A rua principal havia se transformado numa explosão de luz e cor. Quando Carlisle e eu entramos ali, a sensação foi de ser transportada para um mundo onde tudo era mais quente, forte e vibrante.

Haviam barracas coloridas por todo lado, bandeirinhas tremulavam acima de nós e a música e as vozes preenchia o ar, tornando-o abafado e denso mas de certa forma quase mágico. Todo ano aquilo não falhava em me divertir, como se fosse a primeira vez que estava vendo tudo. Como se algo em mim se renovasse junto daquela festa.

Mas ainda era difícil andar quando havia uma multidão indo de um lado para o outro, me empurrando para todos os lados ao mesmo tempo, então tive que puxar Carlisle para um espaço na calçada entre duas barracas para não atrapalharmos aquele tráfego.

— O que quer fazer? — tive que falar alto para me fazer ouvir sobre o barulho.

Ele estudava o lugar sobre minha cabeça, seus olhos vagando de um canto a outro com fascínio.

— Você é quem manda — ele também falou alto e riu. — Eu não conheço isso aqui, lembra?

Certo. Eu estava no comando. Era bom lembrar disso. Tinha que lembrar disso. E de não me desviar do real motivo de ter ido com Carlisle até ali. Era tentador apenas aproveitar a noite, mas não. Foco.

— Tudo bem — olhei por cima do ombro, mas dali não dava para ver o local que tinha em mente. — Vamos para o final da rua, tem um coreto perto da prefeitura. Lá tem música e mais espaço.

— Mostre o caminho, então.

Era mais fácil falar do que fazer.

A multidão que preenchia a rua significava que eu tinha que segurar a mão de Carlisle para evitar perdê-lo, mas talvez pela quantidade de pessoas ao nosso redor ou então pelo contato prolongado com ele, minhas palmas estavam suando. O que não contribuía para aliviar o calor. Ou o nervosismo. Ou nada, na verdade.

Eu tinha passado os últimos dias tentando não pensar no plano para evitar me acovardar. Se pensasse demais, iria achar estúpido, rir de mim mesma e desistir. Nenhuma dessas coisas podia acontecer. E eu tinha que estar realmente focada no que pretendia agora, então tinha que repassar tudo.

Sim, o final da rua era um bom lugar. Com pessoas, mas não muitas. Eu poderia ver um local exato uma vez que estivesse lá, onde não nos ouvissem. Fora de vista. Longe mas também perto… Para o caso de ser preciso gritar.

Afastei esse pensamento. Não. Nada de gritos. Gritos não seriam necessários. Ia dar tudo bem.

Mas o que eu diria? Não podia falar o que surgisse na hora. Eu iria acabar tagarelando ou fazendo piadas sobre alho e crucifixos. Não.

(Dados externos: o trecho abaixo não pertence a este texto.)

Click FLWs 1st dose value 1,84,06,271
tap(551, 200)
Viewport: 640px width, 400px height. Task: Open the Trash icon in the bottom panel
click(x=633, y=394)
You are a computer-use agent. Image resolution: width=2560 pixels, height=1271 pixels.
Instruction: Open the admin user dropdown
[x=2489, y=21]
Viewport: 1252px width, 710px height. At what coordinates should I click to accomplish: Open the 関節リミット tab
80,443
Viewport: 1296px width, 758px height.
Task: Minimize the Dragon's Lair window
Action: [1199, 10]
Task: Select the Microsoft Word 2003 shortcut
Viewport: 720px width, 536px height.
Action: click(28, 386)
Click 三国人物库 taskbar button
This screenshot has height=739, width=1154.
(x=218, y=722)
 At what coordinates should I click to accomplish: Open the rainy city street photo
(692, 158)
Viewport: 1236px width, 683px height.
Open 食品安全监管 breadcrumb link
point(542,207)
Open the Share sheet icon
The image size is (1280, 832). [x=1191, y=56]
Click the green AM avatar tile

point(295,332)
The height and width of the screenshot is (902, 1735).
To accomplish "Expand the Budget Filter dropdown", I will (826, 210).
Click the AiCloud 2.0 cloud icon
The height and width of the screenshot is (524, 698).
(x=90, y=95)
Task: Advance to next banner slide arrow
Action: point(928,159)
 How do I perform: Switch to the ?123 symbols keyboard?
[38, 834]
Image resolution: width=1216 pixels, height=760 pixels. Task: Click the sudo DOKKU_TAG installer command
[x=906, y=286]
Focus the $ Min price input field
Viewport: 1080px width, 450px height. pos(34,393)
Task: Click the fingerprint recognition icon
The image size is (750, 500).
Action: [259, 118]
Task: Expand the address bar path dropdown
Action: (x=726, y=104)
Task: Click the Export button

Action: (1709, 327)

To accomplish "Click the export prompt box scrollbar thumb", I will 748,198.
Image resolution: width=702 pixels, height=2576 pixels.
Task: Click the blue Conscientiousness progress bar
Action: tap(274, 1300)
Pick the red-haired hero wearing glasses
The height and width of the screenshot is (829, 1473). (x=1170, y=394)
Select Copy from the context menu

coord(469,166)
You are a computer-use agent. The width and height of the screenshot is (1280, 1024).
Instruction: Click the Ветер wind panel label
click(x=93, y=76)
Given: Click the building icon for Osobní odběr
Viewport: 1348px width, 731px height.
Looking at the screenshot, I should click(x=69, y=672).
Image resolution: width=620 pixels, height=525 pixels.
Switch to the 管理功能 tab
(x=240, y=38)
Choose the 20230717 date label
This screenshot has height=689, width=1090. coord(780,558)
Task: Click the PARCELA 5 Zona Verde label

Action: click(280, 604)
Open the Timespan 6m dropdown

Pense, pense, pense…

A rua parecia infinita, não dava para vislumbrar seu fim por cima de tantas cabeças, e ao mesmo tempo o espaço ao meu redor ia se fechando como se as pessoas se amontoassem sobre mim e onde estava Carlisle?

A mão dele continuava sobre a minha, firme, a única coisa da qual tinha certeza enquanto tentava navegar naquele mar de gente, mas olhei rápido para o lado e dos rostos que via, nenhum era o dele.

Minha garganta apertou. Aquela garra invisível a arranhou. Meus dedos pegajosos começaram a deslizar…

Algo me puxou, fazendo com que eu me chocasse contra uma superfície dura e cambaleasse para trás, mas logo fui envolta pela cintura, evitando por pouco cair de volta na multidão.

Ofeguei.

Minha cabeça confusa se ergueu, encontrando naquela profusão de luz e cores uma que eu conhecia muito bem.